At C2i Genomics, we focused on enhancing cancer detection through our advanced cloud diagnostic platform. This platform employs a straightforward blood test, artificial intelligence, and whole-genome pattern recognition to identify cancer at the genomic level, enabling the detection of cancer recurrence earlier than other existing technologies.

Our analytical process involves extracting DNA from a blood sample and applying Next Generation sequencing technologies to read DNA sequences. Every blood test generates 200GB of data per sample; we require a platform to provision computing and storage resources for the analysis. For instance, running an algorithm that utilizes 4 CPU cores on 1000 samples necessitates about 200TB of storage and 4000 CPU cores. Our platform, with Apache Airflow as the beating heart, is designed to handle extensive data and computational requirements, allowing data scientists to work on thousands of samples without worrying about resource limitations.

Today’s post focuses on crafting a data science platform that aligns with our team’s needs. Let’s start by specifying the essential requirements and presenting our solution. Afterwards, we will provide an implementation guide.

Identifying Our Key Needs:

Our data scientists frequently develop and iterate algorithmic code, necessitating a system that supports:

  • Data scientist’s ability to develop and deploy code independently
  • Validating the algorithm on datasets that consist of thousands of samples.

We aim to provide a streamlined experience for the data scientists to develop, improve, validate, share, and compare results without worrying about resource allocation.

The main KPI is to shorten the development cycle.

Solution:

To meet these requirements, we developed an architecture integrating Apache Airflow, Azure Devops for version management and CICD pipelines, and AWS ECS to meet these requirements.

The architecture follows the schema below:

1. Apache Airflow: Airflow is a highly regarded platform among Data Engineers for orchestrating complex workflows. The platform’s user interface visualizes workflows through the Directed Acyclic Graphs (DAGs). Airflow is our natural choice for its capabilities of automating processes, monitoring workflows, and integrating with a wide range of services like AWS ECS, EKS, and Lambda.

2. AWS ECS (Elastic Container Service): AWS ECS is a container management service that simplifies the process of running, stopping, and managing Docker containers on a cluster. ECS is designed for high scalability and performance. It provides a robust environment for running, scaling, and handling the underlying infrastructure management tasks such as container orchestration and compute resource allocation.

3. ECR (Elastic Container Registry): ECR is AWS’s Docker container registry service, offering secure and scalable storage and management of container images. Integrated with ECS, it simplifies the container deployment process in the AWS environment.
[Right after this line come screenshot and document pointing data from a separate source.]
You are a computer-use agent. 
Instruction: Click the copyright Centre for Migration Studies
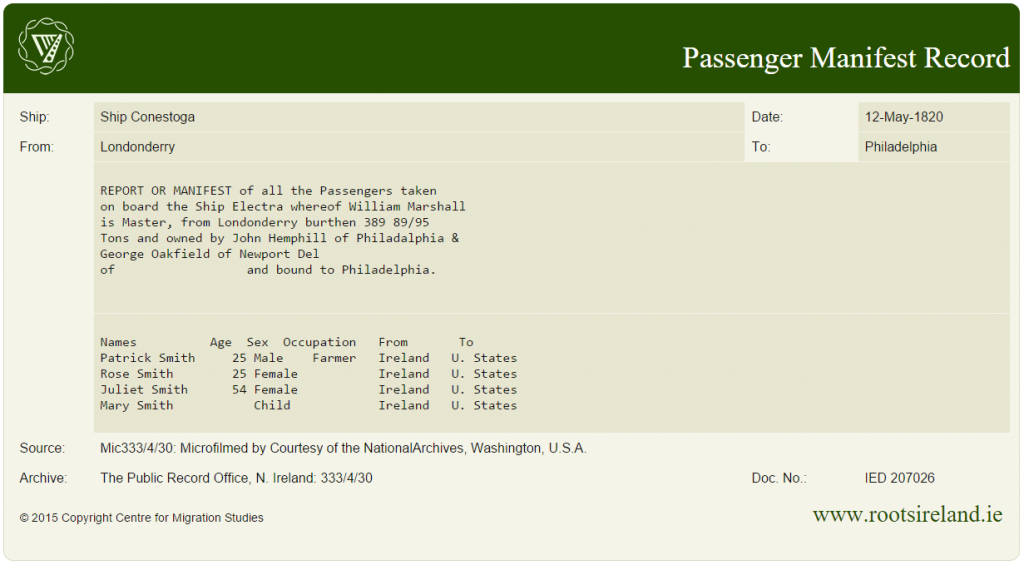(142, 518)
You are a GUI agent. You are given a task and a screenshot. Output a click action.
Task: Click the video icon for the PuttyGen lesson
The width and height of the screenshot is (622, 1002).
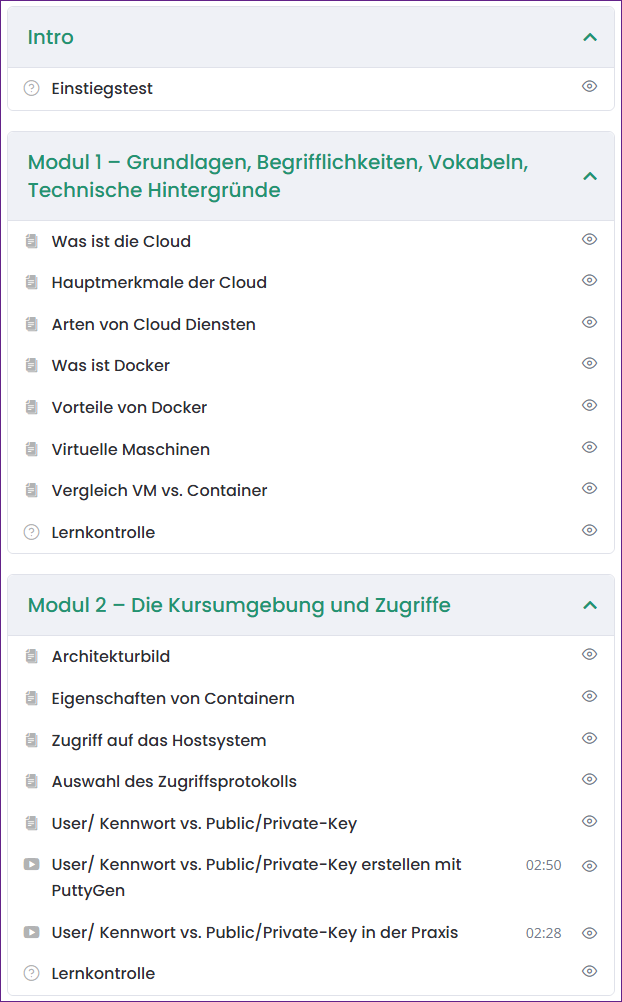tap(31, 864)
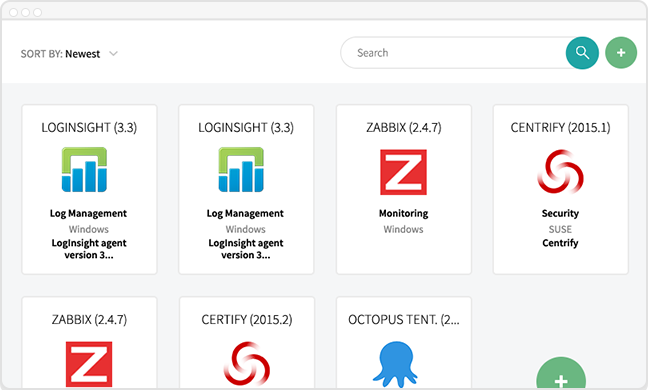Click the Zabbix Z logo in bottom row
This screenshot has height=390, width=648.
(89, 364)
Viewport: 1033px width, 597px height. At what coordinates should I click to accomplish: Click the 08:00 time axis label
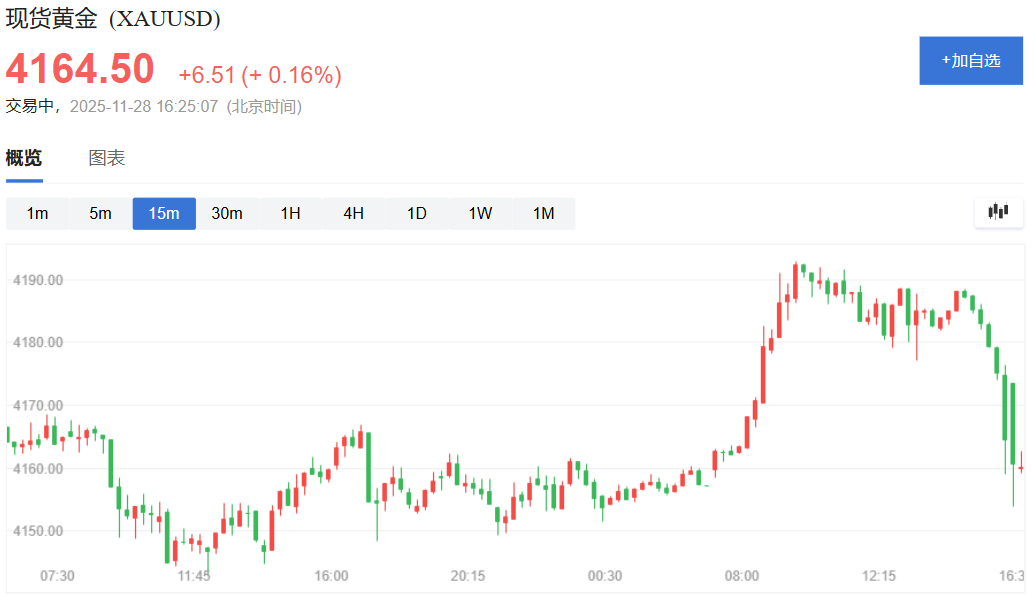click(x=742, y=576)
4. Azure Repositories: Azure Repositories is a part of Azure DevOps; it provides Git for code source control and integrates with CI/CD pipelines for efficient code management and deployment.

Each component plays a key role in our architecture, providing an efficient and scalable environment for data scientists to develop, test, and deploy their algorithms. The integration of these services ensures that our workflow is not only powerful and reliable but also adaptable to the changing needs of data science projects.

Next, we will present the technical guide in detail. We assume that the reader already has an Airflow environment set up and is familiar with its basic functionalities, as our focus will be on how Airflow integrates with other components.

Cluster deployment

AWS ECS offers a robust container orchestration service. It provides two distinct launch types for managing computing resources:

  • EC2 Launch Type: The cluster can launch any EC2 type available on AWS. Scale is done on demand using autoscaling groups, capacity providers, and launch templates.
  • Fargate Launch Type: Fargate simplifies the process by handling provisioning, configuring, and managing EC2 instances but has limitations in storage and computing. For simplicity, we will use the Fargate configuration in the guide.

To deploy the cluster, we are using CDK. To run the code, you will need to set up a CDK environment or manually create the resources. This example deploys the cluster, VPC, and IAM roles, enabling us to create and run tasks on the cluster.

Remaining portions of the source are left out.